■ **TASK TO CARRY OUT**
What you give back should be only the lines from the one holding "The image size is (848, 405)." through the final line of the records, each reproduced exactly.

■ **DATA EXCERPTS**

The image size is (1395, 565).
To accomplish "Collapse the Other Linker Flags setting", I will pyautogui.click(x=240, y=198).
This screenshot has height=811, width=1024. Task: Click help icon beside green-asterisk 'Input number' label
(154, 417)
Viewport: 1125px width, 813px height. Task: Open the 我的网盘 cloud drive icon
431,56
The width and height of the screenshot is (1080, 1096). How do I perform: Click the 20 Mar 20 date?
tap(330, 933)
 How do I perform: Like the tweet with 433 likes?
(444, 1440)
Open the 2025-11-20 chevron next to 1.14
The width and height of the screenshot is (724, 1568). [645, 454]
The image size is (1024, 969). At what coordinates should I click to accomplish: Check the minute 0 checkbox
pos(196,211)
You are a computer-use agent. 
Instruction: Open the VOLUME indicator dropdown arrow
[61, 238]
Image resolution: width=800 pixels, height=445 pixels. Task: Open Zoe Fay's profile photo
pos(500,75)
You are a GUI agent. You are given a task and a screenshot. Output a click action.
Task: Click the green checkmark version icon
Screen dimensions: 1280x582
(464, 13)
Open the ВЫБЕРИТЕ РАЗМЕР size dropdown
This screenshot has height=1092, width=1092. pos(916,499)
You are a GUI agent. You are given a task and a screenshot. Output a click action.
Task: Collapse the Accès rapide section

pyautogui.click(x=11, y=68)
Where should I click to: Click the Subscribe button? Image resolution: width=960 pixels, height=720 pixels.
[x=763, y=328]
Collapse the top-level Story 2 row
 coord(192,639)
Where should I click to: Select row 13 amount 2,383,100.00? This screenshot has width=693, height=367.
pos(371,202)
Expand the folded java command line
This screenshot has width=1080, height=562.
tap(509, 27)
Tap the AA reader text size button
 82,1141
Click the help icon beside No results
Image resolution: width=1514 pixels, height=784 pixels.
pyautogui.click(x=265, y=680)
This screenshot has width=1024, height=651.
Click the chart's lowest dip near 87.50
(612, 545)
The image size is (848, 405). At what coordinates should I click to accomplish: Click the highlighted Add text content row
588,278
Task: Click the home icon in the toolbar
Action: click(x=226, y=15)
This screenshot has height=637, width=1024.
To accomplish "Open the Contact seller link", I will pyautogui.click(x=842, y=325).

■ **RESULT FOR THIS EXERCISE**
The image size is (848, 405). At what coordinates should I click to accomplish: Click the highlighted Add text content row
588,278
Task: Click the home icon in the toolbar
Action: click(x=226, y=15)
This screenshot has height=637, width=1024.
To accomplish "Open the Contact seller link", I will pyautogui.click(x=842, y=325).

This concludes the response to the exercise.